Prompt> Filtering the records below, copy only those lines that include the word "agent".

'''

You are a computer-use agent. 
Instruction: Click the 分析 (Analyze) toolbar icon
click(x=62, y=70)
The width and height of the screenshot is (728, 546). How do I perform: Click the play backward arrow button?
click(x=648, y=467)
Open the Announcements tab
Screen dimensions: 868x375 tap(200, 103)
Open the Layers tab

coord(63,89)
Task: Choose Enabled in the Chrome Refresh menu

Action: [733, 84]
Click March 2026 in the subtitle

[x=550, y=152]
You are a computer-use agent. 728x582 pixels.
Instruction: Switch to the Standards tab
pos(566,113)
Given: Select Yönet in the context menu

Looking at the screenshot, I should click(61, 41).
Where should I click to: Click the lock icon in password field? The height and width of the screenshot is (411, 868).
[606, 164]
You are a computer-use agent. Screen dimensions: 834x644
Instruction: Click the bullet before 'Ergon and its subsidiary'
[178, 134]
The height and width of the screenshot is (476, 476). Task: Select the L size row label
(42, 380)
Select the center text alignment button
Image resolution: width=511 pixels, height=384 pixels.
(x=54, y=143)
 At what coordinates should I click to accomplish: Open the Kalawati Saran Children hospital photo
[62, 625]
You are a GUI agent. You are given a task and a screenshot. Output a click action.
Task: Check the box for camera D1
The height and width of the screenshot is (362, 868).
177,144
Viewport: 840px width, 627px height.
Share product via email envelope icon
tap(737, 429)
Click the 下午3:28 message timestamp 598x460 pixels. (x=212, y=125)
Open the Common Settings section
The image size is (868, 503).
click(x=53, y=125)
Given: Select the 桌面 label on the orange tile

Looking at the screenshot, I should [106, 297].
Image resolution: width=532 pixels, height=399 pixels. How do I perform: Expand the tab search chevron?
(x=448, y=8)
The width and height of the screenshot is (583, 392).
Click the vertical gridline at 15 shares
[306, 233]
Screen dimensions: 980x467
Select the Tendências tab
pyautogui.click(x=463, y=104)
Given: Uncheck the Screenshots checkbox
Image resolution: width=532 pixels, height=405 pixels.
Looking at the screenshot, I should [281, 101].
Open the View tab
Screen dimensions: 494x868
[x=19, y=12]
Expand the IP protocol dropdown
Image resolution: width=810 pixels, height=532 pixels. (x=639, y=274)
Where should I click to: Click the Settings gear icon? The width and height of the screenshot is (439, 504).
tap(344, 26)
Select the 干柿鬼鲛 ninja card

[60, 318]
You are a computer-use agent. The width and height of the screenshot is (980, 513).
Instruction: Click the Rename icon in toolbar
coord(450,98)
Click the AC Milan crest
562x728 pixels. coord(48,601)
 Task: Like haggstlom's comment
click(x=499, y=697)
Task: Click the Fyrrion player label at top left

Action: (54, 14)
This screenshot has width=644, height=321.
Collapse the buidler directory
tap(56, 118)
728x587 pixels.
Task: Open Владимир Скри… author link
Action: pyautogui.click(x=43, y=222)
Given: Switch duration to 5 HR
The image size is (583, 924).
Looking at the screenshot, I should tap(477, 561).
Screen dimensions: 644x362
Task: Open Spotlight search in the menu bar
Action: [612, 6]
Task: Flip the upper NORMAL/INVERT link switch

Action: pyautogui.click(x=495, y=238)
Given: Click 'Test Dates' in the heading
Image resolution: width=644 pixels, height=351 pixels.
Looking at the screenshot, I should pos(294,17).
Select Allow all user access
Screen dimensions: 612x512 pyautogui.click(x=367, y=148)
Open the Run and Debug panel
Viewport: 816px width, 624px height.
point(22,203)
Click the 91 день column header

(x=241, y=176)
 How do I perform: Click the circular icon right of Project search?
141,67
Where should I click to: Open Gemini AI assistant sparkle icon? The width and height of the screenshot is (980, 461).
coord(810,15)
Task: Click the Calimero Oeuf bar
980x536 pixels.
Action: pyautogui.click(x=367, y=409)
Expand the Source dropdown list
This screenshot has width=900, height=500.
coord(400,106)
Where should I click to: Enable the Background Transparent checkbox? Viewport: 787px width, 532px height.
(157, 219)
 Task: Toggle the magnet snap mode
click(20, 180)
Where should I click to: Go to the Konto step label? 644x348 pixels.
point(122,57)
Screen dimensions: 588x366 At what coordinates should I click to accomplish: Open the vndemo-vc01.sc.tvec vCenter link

'''

Result of the exercise>
You are a computer-use agent. 
You are a computer-use agent. 728x582 pixels.
You are a computer-use agent. Screen dimensions: 834x644
You are a GUI agent. You are given a task and a screenshot. Output a click action.
You are a computer-use agent. The width and height of the screenshot is (980, 513).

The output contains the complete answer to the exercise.